Skillv0.0.0

ClawScan security

5gc · ClawHub's context-aware review of the artifact, metadata, and declared behavior.

Scanner verdict

SuspiciousApr 21, 2026, 3:41 AM

Verdict: suspicious
Confidence: medium
Model: gpt-5-mini
Summary: The skill's code matches its stated purpose (Playwright automation of a 5GC web dashboard) but the package contains baked-in login/session artifacts and other conveniences that are disproportionate and risky — proceed only after inspection and cleanup.
Guidance: This skill does what it says (browser automation of a 5GC web UI) but the package bundles active login/session credentials and a storageState JSON that contains cookies and an auth token for the target dashboard. Those embedded secrets are the main red flag: they can be reused to access or modify the dashboard and could leak if the skill is shared. Before installing or running: 1) Inspect and remove the .sessions/ storageState file and any hard-coded credentials in the scripts; 2) Replace them with your own credentials or a prompt-based login flow; 3) Run the code in an isolated environment/lab network (don’t run it from a machine with access to production networks); 4) Rotate/change any credentials that came with the bundle or that were used during tests; 5) If you must accept the bundled credentials for testing, treat them as compromised and do not use in production.

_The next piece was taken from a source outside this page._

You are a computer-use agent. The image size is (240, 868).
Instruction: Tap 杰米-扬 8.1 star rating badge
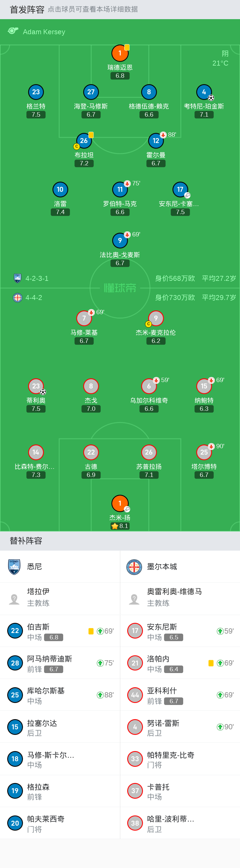pyautogui.click(x=120, y=526)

If you want help locating the exact files/lines to change (session JSON, CONFIG.credentials in scripts), provide permission and I can point them out.
Findings: [base64-block] unexpected: The pre-scan flagged a base64-like block in SKILL.md/content. Base64 blocks in skill instructions are often associated with prompt-injection attempts or embedded opaque payloads; here the bundle also contains storageState tokens (base64-looking fields) and that likely triggered the rule. This is not necessary for describing runtime behavior and is unexpected.

Review Dimensions

Purpose & Capability: noteThe name/description (5GC web dashboard automation) aligns with the provided scripts: many Playwright-based add/edit scripts and a CLI wrapper implement the claimed features. However, the bundle embeds a default target URL and login credentials/session storage for the dashboard (https://192.168.3.89, dotouch@dotouch.com.cn/dotouch and a storageState JSON). Including active credentials/session tokens in the shipped package is not necessary for the stated functionality and is disproportionate.
Instruction Scope: concernSKILL.md and scripts instruct the agent to run local Node.js/Playwright scripts against a web dashboard, reuse a .sessions/ storageState file, and perform bulk edits that can change network elements. The runtime instructions explicitly reuse and persist login/session state (.sessions/ directory) and include hard-coded credentials; this increases the risk of unintended access or credential leakage. Instructions otherwise stick to the dashboard domain and local test artifacts and do not appear to request unrelated system data, but the session reuse behavior broadens scope.
Install Mechanism: noteThere is no remote install/download; the skill is instruction + many local JS scripts. It requires Node.js and Playwright (documented), which is expected for browser automation. No external arbitrary download URLs or archive extraction were used in the install step, lowering install risk.
Credentials: concernThe skill declares no required environment variables, but the code includes embedded credentials (email/password) and a storageState JSON with cookies/localStorage auth tokens for the dashboard. Shipping active credentials/session tokens inside the skill bundle is disproportionate and dangerous: anyone with the skill can reuse those tokens to access the target dashboard or exfiltrate data. The scripts also accept an arbitrary --url so they could be pointed at other hosts, which is functionally necessary but increases abuse potential if credentials/session are reused.
Persistence & Privilege: notealways is false and model invocation is normal. The skill persists its own session files under its .sessions/ folder and writes test_results locally. It does not appear to modify other skills or global agent settings. Persisting session state inside the skill directory is expected for convenience but is a persistence risk because those files contain sensitive tokens.